Epilepsy is a common chronic brain disorder that strikes over 2% of the world population. It is caused by excessive brain activity clinically characterized as seizures, which are abnormal and uncontrolled discharges of electrical signals in the brain cells called neurons. About 40% of epilepsy is associated with genetic mutations and occurs as early as infancy. The cause for the rest of epilepsy, including adult onset epilepsy, is unclear. Furthermore, drug-resistant seizures have severe consequences including cognitive decline, high mortality rate, and brain damage caused by surgical resection of seizure foci. Hence, better understanding of the pathogenesis of epilepsy is critical to develop novel therapeutic interventions and early diagnostics for epilepsy.

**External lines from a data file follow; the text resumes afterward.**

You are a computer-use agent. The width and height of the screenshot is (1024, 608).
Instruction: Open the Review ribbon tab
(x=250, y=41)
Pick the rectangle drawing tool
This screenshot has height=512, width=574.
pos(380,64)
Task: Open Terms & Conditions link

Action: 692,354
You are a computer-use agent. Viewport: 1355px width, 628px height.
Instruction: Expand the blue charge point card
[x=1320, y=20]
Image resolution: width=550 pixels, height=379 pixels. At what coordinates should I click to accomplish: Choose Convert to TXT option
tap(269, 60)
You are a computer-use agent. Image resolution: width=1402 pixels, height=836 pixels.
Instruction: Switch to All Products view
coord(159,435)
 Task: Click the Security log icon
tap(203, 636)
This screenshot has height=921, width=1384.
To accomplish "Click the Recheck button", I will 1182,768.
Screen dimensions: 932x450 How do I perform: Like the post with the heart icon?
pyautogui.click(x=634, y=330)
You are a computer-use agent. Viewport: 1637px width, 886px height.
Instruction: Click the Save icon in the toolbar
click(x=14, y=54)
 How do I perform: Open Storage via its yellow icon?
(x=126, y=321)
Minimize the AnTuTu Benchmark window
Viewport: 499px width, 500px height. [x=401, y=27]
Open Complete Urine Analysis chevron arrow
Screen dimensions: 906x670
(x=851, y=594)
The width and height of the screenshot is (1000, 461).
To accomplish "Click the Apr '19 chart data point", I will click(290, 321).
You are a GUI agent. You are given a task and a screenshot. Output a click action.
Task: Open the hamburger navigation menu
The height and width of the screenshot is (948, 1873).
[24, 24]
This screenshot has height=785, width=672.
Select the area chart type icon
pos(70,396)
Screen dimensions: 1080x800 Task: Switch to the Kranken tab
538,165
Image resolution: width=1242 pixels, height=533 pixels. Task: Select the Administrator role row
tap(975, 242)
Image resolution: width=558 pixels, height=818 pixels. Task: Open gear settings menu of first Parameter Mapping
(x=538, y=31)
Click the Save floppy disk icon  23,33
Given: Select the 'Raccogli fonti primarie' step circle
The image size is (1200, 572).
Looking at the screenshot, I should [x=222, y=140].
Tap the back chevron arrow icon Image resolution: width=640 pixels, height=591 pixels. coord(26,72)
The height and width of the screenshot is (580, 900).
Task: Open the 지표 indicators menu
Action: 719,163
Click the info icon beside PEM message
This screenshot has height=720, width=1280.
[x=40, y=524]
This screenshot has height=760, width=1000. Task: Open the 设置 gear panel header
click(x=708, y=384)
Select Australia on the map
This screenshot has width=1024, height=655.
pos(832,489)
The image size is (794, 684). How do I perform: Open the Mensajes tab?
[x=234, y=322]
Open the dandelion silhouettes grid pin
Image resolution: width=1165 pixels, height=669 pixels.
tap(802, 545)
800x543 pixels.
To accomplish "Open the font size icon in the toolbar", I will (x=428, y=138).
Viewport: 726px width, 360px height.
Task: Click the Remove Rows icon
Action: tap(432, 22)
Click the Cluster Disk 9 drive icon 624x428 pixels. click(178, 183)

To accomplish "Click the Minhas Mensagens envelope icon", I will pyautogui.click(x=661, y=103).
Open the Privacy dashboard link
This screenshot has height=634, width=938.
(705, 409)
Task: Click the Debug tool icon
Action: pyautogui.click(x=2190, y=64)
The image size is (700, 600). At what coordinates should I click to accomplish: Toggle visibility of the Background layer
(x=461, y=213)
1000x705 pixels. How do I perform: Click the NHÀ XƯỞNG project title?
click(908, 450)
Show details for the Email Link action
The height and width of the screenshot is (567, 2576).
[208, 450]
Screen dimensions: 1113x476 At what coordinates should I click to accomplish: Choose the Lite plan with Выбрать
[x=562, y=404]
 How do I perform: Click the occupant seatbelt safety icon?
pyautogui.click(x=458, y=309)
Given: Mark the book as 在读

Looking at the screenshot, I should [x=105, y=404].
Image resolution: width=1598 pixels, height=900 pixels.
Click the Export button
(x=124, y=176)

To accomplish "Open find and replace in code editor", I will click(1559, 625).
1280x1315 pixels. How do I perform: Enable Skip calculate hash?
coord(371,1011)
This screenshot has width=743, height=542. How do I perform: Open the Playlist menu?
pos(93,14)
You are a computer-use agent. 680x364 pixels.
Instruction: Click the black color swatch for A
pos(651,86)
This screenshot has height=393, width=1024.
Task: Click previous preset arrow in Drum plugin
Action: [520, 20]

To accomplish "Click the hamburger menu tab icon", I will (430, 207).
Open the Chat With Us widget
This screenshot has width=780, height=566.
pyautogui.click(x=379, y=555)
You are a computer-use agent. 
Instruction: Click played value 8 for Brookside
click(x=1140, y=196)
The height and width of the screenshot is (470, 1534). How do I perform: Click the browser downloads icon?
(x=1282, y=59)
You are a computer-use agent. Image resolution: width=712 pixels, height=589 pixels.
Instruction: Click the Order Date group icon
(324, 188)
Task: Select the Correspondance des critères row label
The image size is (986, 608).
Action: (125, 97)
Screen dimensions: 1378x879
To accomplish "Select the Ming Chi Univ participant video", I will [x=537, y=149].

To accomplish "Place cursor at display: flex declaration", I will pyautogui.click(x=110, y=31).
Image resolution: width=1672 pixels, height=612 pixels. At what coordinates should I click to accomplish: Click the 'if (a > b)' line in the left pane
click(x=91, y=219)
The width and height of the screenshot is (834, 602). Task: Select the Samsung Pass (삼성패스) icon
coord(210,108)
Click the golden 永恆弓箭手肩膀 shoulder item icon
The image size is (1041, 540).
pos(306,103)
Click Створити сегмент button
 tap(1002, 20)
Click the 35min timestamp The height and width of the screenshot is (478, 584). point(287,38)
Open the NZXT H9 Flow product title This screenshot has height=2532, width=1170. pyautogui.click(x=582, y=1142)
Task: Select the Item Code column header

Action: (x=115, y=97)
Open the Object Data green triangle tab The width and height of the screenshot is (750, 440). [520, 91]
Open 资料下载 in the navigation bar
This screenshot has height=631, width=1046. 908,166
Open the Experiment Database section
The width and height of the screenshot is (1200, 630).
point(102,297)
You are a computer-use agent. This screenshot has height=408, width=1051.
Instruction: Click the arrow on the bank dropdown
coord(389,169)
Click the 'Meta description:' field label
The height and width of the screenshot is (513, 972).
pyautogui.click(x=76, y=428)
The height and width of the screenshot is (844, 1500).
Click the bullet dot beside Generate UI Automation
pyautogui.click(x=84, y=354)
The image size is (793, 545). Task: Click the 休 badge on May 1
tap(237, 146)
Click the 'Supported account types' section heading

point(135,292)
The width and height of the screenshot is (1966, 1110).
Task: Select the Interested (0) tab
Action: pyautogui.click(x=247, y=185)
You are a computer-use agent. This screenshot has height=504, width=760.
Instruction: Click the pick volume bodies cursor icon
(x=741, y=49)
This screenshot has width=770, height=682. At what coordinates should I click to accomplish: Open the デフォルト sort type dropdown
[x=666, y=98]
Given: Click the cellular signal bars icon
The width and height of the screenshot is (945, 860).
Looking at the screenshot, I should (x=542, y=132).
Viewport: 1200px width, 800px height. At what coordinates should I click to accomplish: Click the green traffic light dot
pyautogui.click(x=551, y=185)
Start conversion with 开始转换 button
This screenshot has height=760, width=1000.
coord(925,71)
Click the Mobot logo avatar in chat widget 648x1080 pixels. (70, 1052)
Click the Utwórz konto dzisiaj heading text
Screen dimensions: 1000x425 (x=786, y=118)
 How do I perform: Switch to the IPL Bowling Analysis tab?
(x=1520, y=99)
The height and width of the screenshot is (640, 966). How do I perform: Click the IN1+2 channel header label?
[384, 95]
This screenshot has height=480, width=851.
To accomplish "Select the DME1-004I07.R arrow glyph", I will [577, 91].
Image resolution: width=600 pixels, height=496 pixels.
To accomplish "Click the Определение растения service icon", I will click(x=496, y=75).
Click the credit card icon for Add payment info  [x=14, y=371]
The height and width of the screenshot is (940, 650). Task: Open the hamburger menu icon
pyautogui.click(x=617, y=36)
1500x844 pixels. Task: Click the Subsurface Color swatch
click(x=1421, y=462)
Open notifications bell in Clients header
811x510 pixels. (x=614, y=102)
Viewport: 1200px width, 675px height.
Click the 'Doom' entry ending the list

A fundamental question is “how does a neuron change itself to produce excessive electrical signals in an epileptic brain compared to a normal brain?” The clue comes from the fact that inherited and de novo epilepsy is associated with mutations in ion channels, which are pore-forming proteins that generate electric current by mediating the flow of ions across the plasma membrane. They regulate electrical signals in morphologically and functionally distinct neuronal compartments: axons and dendrites. Axons deliver electrical signals to other neurons by action potentials whereas dendrites receive them at inter-cellular junctions called synapses. Ion channels enriched in axons are important for action potential initiation and termination, whereas ion channels enriched at synapses such as glutamate receptors are important for communication between neurons.
Since ion channels are critical regulators of neuronal activity, the major long-term goals of my research have been to (1) understand how epilepsy mutations affect ion channel function and lead to neuronal hyperactivity in inherited or de novo epilepsy, and (2) identify molecular mechanisms that persistently alter ion channel function to cause hyperactivity during the development of acquired epilepsy.
To achieve these goals, Chung lab employs interdisciplinary approaches including primary neuronal culture, microscopy, biochemistry, electrophysiology and transgenic mice.